Major Willcocks was born in India the son of an Indian Army officer. Major Willcocks had served with the Black Watch in WW1 during which he was awarded the DSO and MC. He married Muriel Price in 1916. Their daughter Wendy was born in Bermuda in 1919. She was 22-years-old when she was interned at Stanley Camp. Major Willcocks was serving as Commissioner of Prisons in 1941 and was a member of the HKVDC. He commanded the Stanley Force and was the right hand man for Brigadier Wallis in the Battle for Stanley.

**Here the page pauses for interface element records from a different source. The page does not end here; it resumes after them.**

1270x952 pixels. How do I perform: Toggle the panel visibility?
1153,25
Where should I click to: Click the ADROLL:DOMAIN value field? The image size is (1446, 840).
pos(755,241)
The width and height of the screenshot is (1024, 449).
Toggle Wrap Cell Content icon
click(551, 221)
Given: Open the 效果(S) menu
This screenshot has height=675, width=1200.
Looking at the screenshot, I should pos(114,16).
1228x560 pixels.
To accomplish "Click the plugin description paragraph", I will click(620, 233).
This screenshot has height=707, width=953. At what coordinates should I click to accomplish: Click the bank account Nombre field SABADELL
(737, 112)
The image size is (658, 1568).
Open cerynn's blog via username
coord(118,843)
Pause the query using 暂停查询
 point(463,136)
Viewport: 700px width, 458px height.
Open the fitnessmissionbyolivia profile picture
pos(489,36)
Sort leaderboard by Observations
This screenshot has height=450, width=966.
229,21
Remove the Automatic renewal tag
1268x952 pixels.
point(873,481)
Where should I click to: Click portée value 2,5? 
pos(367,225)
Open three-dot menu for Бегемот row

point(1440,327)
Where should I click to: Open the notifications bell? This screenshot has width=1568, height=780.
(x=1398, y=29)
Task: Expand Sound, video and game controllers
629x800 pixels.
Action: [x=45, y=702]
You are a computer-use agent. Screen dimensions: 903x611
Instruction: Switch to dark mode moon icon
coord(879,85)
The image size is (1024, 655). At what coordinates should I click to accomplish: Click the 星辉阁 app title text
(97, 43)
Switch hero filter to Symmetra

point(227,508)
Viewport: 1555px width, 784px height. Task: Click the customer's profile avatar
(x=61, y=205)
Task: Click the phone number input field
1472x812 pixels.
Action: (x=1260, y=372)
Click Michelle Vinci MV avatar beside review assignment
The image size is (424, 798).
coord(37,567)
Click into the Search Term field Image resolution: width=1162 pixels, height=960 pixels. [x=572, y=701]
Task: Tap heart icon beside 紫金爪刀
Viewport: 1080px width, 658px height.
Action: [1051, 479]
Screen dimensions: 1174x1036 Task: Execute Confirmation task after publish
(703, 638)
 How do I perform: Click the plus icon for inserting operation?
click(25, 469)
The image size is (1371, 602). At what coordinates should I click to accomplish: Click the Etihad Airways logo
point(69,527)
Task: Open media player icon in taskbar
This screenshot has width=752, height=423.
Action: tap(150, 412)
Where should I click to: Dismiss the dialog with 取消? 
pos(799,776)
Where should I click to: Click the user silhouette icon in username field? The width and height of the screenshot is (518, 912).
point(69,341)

Bill Wiseman also mentions Lt. Michael H. Turner who was married to fifty-three-year-old Daisy Turner who was incarcerated in Stanley Camp with her married daughter Beryl Daisy Skipwith (nee Turner). They shared a room in the Indian Quarters with Joyce Bassett.  Bill Wiseman writes that Lt Turner was known as "Pop" in POW Camp on account of his age (thought to be around 55). He had been the Head of prominent law firm Deacons before the war and the family had lived in a villa at Skek-O. He had been called to serve as a 2nd Lt in the 5th AA Regiment, Royal Artillery in 1941. His daughter Beryl Daisy had married Captain Patrick Skipwith, Adjutant of 8th Coast Regiment based at Stanley Fort.

Joyce Bassett had been a secretary working for the Colonial Secretariat. She had been based at Government House during hostilities. Her widowed mother Florence Eva Thornhill was also in Stanley Camp. Her bother Sub-Lt John Thornhill was serving with HKRNVR and was incarcerated in POW camp.